India’s 0DTE version
The Indian market does not have 0DTE options, but there are signs that many traders are taking a 0DTE-like approach to weekly options going by the abnormal spike in volumes on expiry day. That is prompting bourses to keep the expiry day of weekly options contracts in a way so that they get the maximum attention from traders.

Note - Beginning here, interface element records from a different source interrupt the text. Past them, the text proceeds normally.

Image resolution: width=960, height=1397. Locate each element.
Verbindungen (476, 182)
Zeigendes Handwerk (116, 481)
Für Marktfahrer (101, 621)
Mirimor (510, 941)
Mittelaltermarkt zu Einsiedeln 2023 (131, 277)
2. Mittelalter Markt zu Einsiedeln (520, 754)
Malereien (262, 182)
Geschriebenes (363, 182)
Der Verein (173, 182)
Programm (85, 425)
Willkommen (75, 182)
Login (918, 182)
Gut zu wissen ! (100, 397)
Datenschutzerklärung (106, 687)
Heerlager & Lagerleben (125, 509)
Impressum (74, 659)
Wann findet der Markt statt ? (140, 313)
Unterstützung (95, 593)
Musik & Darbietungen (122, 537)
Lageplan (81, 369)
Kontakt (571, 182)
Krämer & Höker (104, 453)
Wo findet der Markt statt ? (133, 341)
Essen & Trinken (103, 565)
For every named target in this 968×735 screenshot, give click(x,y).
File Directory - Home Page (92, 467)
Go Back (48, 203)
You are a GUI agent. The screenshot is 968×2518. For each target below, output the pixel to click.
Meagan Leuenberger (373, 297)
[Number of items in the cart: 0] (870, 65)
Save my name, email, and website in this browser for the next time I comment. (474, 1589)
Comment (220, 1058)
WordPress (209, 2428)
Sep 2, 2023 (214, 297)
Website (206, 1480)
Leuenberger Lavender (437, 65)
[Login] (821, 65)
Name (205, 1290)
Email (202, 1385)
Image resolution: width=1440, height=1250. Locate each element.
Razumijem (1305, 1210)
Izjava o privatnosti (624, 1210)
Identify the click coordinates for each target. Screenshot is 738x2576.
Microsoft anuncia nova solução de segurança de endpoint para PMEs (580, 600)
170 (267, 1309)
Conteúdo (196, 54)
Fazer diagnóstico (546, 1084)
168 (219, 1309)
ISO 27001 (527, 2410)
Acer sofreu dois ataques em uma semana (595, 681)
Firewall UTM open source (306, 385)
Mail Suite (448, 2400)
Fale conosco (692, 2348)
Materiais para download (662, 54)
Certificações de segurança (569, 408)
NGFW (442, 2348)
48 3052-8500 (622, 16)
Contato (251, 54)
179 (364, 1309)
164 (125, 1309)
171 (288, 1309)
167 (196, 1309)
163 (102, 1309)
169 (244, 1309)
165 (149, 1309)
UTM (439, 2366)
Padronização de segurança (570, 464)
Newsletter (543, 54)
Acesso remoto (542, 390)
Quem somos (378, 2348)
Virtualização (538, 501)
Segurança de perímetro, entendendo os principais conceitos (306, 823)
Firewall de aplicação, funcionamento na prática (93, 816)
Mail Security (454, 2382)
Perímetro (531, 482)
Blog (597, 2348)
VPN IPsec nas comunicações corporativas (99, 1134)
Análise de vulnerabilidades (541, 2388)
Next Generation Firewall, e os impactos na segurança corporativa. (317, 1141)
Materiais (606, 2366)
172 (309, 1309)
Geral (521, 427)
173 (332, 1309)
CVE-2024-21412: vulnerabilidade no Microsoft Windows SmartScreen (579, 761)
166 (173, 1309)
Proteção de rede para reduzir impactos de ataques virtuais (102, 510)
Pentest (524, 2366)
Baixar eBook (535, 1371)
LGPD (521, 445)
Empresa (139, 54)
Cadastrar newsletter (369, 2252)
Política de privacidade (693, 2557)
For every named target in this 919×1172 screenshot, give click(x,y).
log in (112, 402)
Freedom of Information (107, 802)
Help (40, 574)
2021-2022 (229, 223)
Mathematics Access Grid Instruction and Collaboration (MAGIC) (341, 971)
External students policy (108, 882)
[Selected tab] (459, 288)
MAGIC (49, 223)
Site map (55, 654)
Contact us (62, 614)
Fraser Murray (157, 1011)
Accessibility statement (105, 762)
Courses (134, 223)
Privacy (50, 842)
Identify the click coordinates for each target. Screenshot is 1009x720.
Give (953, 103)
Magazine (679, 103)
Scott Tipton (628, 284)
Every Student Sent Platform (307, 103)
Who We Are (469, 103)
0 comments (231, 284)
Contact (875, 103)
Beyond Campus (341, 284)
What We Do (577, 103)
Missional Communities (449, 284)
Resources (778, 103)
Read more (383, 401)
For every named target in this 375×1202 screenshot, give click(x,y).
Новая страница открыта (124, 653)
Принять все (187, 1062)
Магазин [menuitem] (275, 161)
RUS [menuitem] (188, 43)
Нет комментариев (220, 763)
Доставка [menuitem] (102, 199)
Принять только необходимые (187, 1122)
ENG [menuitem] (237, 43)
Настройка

For instance, NSE’s Fin Nifty options expiry was shifted to Tuesday from Thursday a few months back. That has resulted in Fin Nifty being the most actively traded option contract on Tuesday, ahead of even the Bank Nifty and Nifty. NSE’s Midcap 50 option contracts have a Wednesday expiry. The BSE has changed the expiry day for its weekly Sensex contracts to Friday from Thursday, effective from May 15.
History repeats?
During the bull run of 2007-08, single stock futures trading was the rage among retail traders. Companies sought the help of market operators to inflate their stock price to make the cut for the NSE’s F&O list. Many midcap companies’ promoters would celebrate the inclusion in the list with a lavish party. When the market peaked in January 2008, a rapid unwinding of the futures positions compounded the panic, sending indices crashing over 20 percent in a week.
The Sebi and the exchanges then took steps to prevent of the repeat of the situation. The NSE reviewed the F&O list and many companies were excluded. The markets regulator raised the value for the minimum lot size of contracts to Rs 2 lakh to restrict entry of retail traders. For a while, sanity returned to the derivatives market. With futures having become expensive to trade in, gradually the focus shifted to options. Still, the growth in options turnover was steady till the pandemic struck.
The frenzy in options trading that began since March 2020 has showed no signs of abating even though trading volumes in the cash market has come off sharply from the peaks of FY22. For those who have seen the bull run of 2007-08, the hyper activity in the options market is eerily reminiscent of the mania in single stock futures. The only difference is that the options market appears to functioning like a parallel universe with little connection to goings on in the cash market.